───── Supplied information
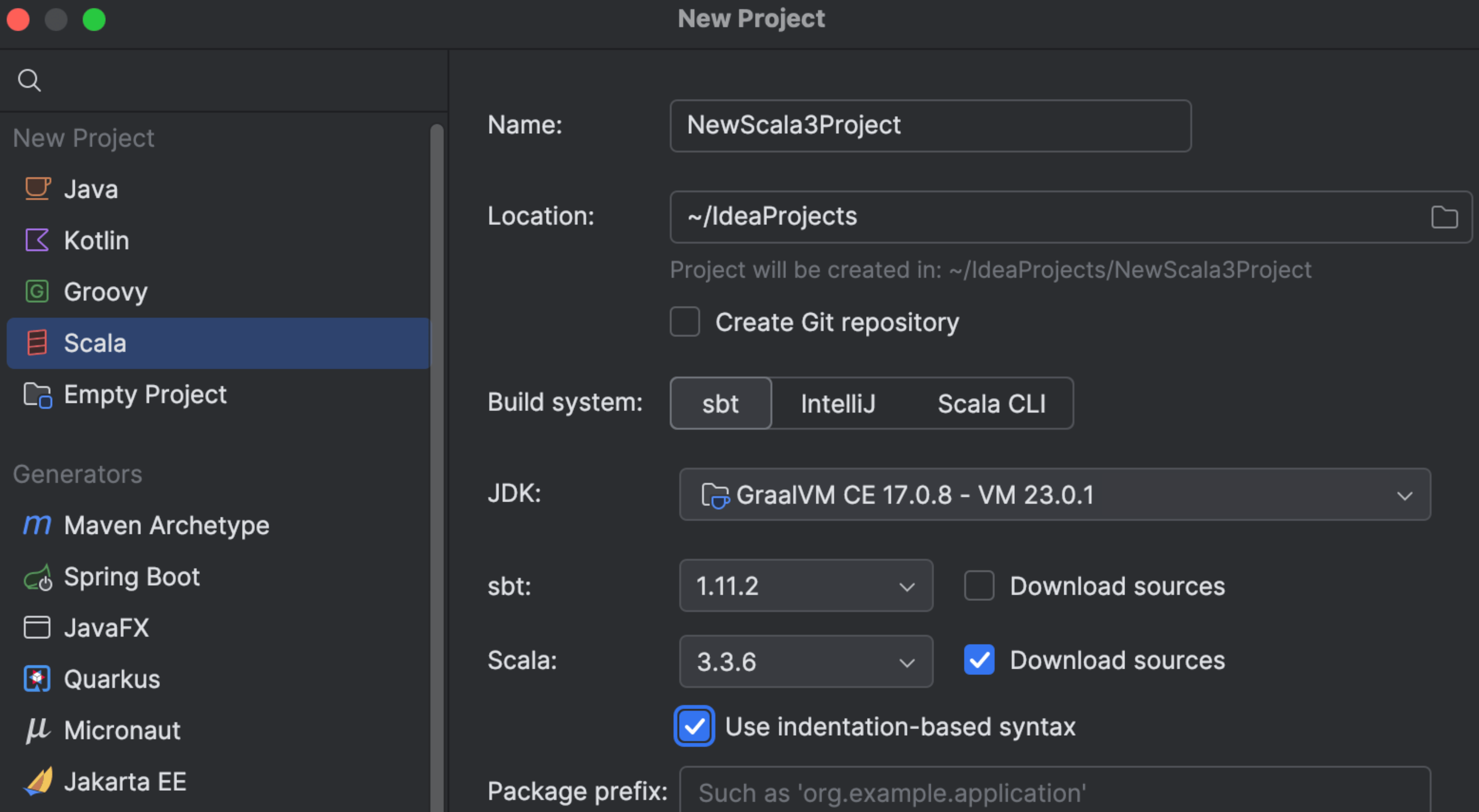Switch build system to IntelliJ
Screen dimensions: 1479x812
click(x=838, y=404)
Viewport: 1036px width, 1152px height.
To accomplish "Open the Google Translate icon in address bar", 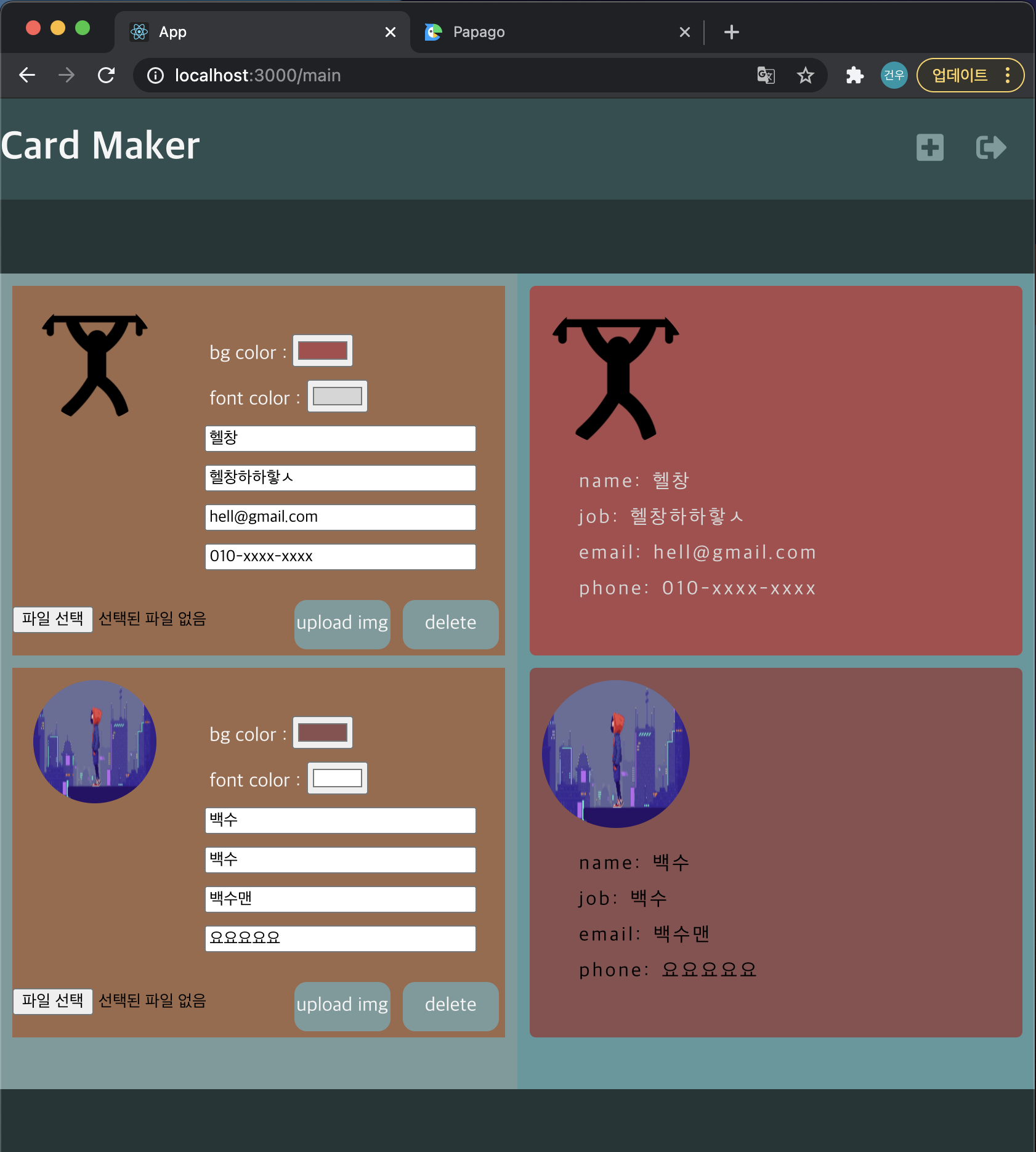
──────────
# Assignment
Only the lines from the one that contains "Viewport: 1036px width, 1152px height." through the last line of the records may appear in the answer, retyped exactly and with no pictures.

# Written solution
Viewport: 1036px width, 1152px height.
To accomplish "Open the Google Translate icon in address bar", 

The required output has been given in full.